Kidney transplantation is life-saving for people with end stage kidney disease (ESKD). However, complications including opportunistic infection and chronic T cell- and antibody-mediated rejection reduce long-term graft survival. Seropositivity for cytomegalovirus (CMV) is associated with higher rates of chronic rejection after transplantation. Chronic exposure to CMV induces immunosenescence in CMV-responsive memory T cells, including loss of proliferative capacity and differentiation potential, with maintained production of inflammatory cytokines. In consequence, these cells become less protective, and may even promote rejection. My preliminary data suggest that the development of senescence in response to CMV is accelerated after transplantation. In addition, T cell mediated infiltration of inflammatory macrophages into kidney grafts can induce rejection. Macrophages are a major site of CMV infection. Together, these observations led to the hypothesis that senescent CMV-responsive T cells contribute to chronic rejection that will be tested through two aims. The goal of the first aim is to characterize senescence in CMV-responsive T cells post- transplant. CMV-responsive T cells will be analyzed at post-transplant time points before and after the onset of acceleration of senescence. Characterization will include in-depth gene expression profiling by single cell RNA sequencing and functional assays for chromatin accessibility, telomere length, and proliferation. The goal of the second aim is to determine whether CMV-responsive T cells and inflammatory macrophages influence susceptibility to chronic rejection. Quantity and localization of infiltration of both CMV-specific T cells and macrophages into kidney allografts will be measured in archived biopsy specimens, comparing patients diagnosed with chronic rejection to a control group of patients with chronicity. Phenotypic analysis of blood T cells at the time of transplant biopsy will identify populations correlated with rejection, which in the long-term may provide a new diagnostic of rejection. The career plan is for the PI to become an independent investigator researching the effects of immune complications on kidney transplant. The research environment at Stanford is well suited for these studies, given access to core facilities for sequencing, flow cytometry, and microscopy.

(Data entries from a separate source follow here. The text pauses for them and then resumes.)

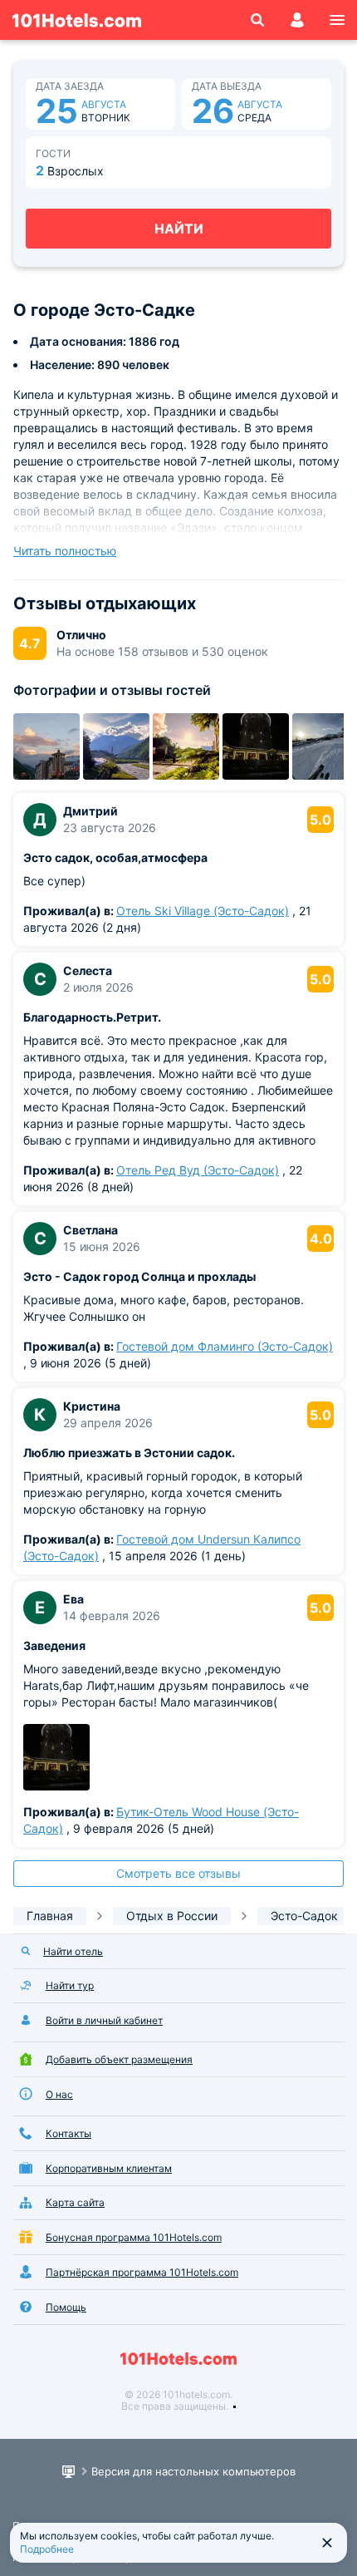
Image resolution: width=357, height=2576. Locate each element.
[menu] (337, 20)
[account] (297, 20)
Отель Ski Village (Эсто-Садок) (202, 911)
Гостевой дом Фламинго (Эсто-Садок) (224, 1346)
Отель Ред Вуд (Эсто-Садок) (197, 1170)
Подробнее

The aims provide opportunities to gain expertise in collaboration with bioinformaticians, statisticians, nephrologists, and pathologists, which are key to the career plan. Specifically, Aim 1 involves collaboration with Dr. Purvesh Khatri for complex data analysis of sequencing data sets.
Aim 2 involves collaboration with transplant nephrologists Drs Jane Tan and Paul Grimm and pathologist Dr. Neeraja Kambham for analysis and interpretation of biopsy results. It also involves collaboration with renal cell carcinoma researcher Dr. Wendy Fantl and statistician Dr. Robert Tibshirani for highly multiplexed analysis of biopsy specimens.
These aims are formulated to gain understanding of the role of CMV-responsive T cells in chronic rejection, potentially to produce new therapies to chronic rejection, and to support the applicant?s transition to independence.
Kidney transplantation is a life-saving treatment for patients with end-stage kidney disease, but the complication of chronic rejection limits long-term donor kidney survival. Cytomegalovirus, a common infectious complication affecting transplanted organs, promotes generation of inflammatory T cells, and inflammatory T cells contribute to chronic rejection. This study investigates the role of cytomegalovirus-triggered inflammatory T cells and macrophages in chronic rejection, and provides the PI with training to become a bench scientist working on improving the long-term health of kidney transplant recipients.